America’s legal system is not built for a president like Trump

One of the striking things about much of American national security law is that it vests extraordinary trust in the president. The 2001 authorization of military force, for example, provides that “the president is authorized to use all necessary and appropriate force against those nations, organizations, or persons he determines planned, authorized, committed, or aided the terrorist attacks that occurred on September 11, 2001.”

Does this mean Trump could announce that he has determined Canada planned 9/11, and claim legal authorization to invade our northern neighbor? When I put this question to some of the experts I spoke with, they recoiled from the suggestion that Congress accidentally authorized a future war with Canada. But it’s hard to find language in the statute itself that prohibits such a war.

A similar issue arose in Trump v. Hawaii (2018), the travel ban case. One of the legal issues at question was whether Trump had the power to cut off travel from various nations under a statute which provides that:

Whenever the president finds that the entry of any aliens or of any class of aliens into the United States would be detrimental to the interests of the United States, he may by proclamation, and for such period as he shall deem necessary, suspend the entry of all aliens or any class of aliens as immigrants or non-immigrants, or impose on the entry of aliens any restrictions he may deem to be appropriate.

As Chief Justice John Roberts wrote in the Hawaii ruling, this statute “exudes deference to the president in every clause.” He wasn’t wrong.

So much of America’s national security law was drafted on the assumption that the president will be a person of honor and integrity — or, for that matter, a person of basic competence and judgment — who will act to protect national security, even when many of us might disagree with their decisions.

Though VanLandingham takes a relatively broad view of the president’s ability to use military force, she insisted that something “can be lawful but awful.” Congress delegated vast powers to the president on the assumption that the White House will set up a process ensuring that the “right information flowed to the appropriate decision-makers” and that the president “will make the best decision on hand.”

But how can you trust a president who was just impeached for using America’s national security architecture to try to undermine a political rival? What is our system supposed to do with a president who, in the words of one recently retired Republican congressman, is “psychologically, morally, intellectually, and emotionally unfit for office?”

This president, in VanLandingham’s words, “doesn’t have the best track record for putting the best interests” of national security first. And yet Trump still enjoys the same broad powers and massive deference enjoyed by presidents who did act in good faith.

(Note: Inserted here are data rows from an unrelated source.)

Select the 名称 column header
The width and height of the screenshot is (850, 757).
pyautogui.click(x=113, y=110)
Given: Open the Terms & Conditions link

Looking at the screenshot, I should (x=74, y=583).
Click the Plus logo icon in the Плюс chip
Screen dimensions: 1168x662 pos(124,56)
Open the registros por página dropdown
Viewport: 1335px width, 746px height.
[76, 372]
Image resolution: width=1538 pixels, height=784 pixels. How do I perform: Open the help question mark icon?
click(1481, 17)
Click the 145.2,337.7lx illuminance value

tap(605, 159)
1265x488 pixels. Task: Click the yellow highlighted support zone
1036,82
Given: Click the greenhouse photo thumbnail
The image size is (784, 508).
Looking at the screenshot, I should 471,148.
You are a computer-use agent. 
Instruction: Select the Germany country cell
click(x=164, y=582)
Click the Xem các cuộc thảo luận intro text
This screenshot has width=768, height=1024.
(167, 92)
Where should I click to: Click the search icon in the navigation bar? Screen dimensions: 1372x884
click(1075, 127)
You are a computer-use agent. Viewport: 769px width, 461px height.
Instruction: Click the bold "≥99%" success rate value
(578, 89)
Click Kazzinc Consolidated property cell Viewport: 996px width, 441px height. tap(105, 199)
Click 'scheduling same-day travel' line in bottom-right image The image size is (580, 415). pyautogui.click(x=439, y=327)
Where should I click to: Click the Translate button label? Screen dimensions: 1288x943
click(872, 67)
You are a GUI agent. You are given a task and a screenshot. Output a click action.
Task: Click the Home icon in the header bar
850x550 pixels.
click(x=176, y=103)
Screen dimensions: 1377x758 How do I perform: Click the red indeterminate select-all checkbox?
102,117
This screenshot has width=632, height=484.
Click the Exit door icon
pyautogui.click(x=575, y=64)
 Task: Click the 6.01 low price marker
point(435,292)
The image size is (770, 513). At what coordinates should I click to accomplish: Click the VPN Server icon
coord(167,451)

“Our country has, quite self-consciously, given one person, the president, an enormous sprawling military and enormous discretion to use it in ways that can easily lead to a massive war,” Goldsmith, the Harvard professor, wrote on Twitter. “That is our system: one person decides.”

In such a system, we cannot rely on the courts to save us from the president, nor can we expect this congress to do so. There is only one remedy remaining, and that remedy cannot be used until November.